M.G. Leur politique a été de faire appel à de nombreux prestataires, dont des souscripteurs de Breega. Ils n'étaient pas dans une logique de création d'emploi.

"Nos adversaires restent nos actionnaires"

Les fonds d'investissement sont donc toujours actionnaires de Solendro. Comment cette cohabitation se déroule-t-elle ?

J.D. Nos adversaires restent nos actionnaires. Pour être très honnêtes, nous n'avons pas de nouvelles d'eux.

M.G. Ils ne viennent plus aux assemblées générales. Nous ne pouvons cependant pas les faire partir : nous respectons les accords. Il faut juste s'assurer qu'ils ne nuisent pas.

J.D. Notre priorité est de sauver l'entreprise. La trésorerie est faible. Nous le faisons étape par étape, avec les moyens du bord. Notre logique est d'assurer la pérennité de l'entreprise.

Vous avez écrit à la BPI, souscriptrice du fonds d'investissement de Breega, et vous avez sollicité l'AMF. Avez-vous obtenu une réponse de leur part ?

J.D. Nous n'avons aucune nouvelle de la BPI. Quant à l'AMF, nous avons effectué une saisine auprès d'elle mais c'est très récent, donc nous attendons encore le retour.

M.G. Nous pensons que c'est extrêmement important de sensibiliser les souscripteurs sur l'éthique avec laquelle leur argent est géré, de surcroît lorsqu'il s'agit d'argent public.
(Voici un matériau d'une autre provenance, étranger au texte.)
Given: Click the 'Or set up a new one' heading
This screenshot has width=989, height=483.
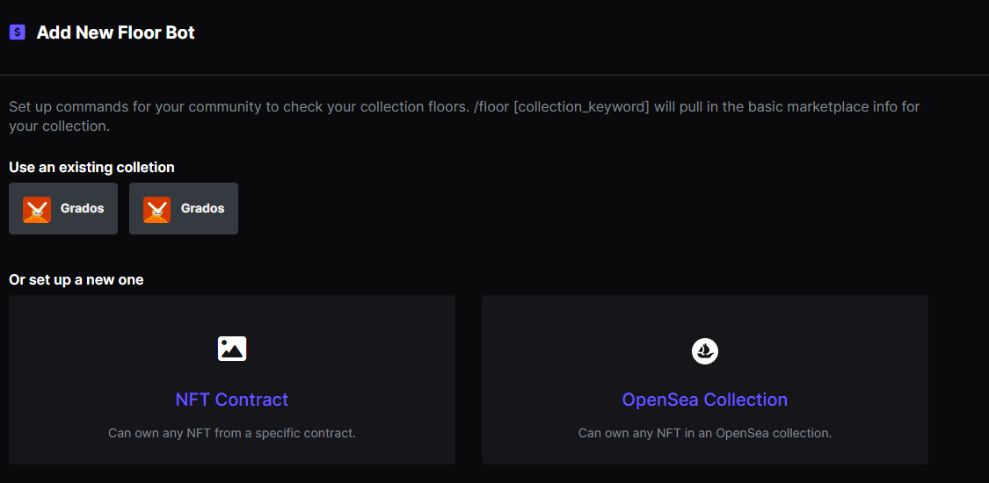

Nous souhaitons aussi avertir les autres entrepreneurs pour qu'une telle mésaventure ne se reproduise pas.

30.09.2022

Droit de réponse du fonds Breega à l'interview des fondateurs de Solendro, Jules Delmas et Matthieu Géhin, parue dans le Journal du Net le 27.09.2022

En réponse à l'interview donnée par les dirigeants de Solendro, Matthieu Géhin et Jules Delmas,  publiée  dans  le  Journal  du  Net  le  27.09.2022,  le  fonds  Breega,  actionnaire  de Solendro, tient à faire valoir son droit de réponse dans un souci de transparence et de respect de son intégrité.

Aussi, Breega souligne que l'affaire sera à nouveau examinée par la justice et attend un arrêt de la cour de Cassation pour en 2023.

Para 1, alinéa 1:

Déclaration > Matthieu Géhin: "En 2020, le chiffre d'affaires de Solendro croît de 30%, l'entreprise est à l'équilibre".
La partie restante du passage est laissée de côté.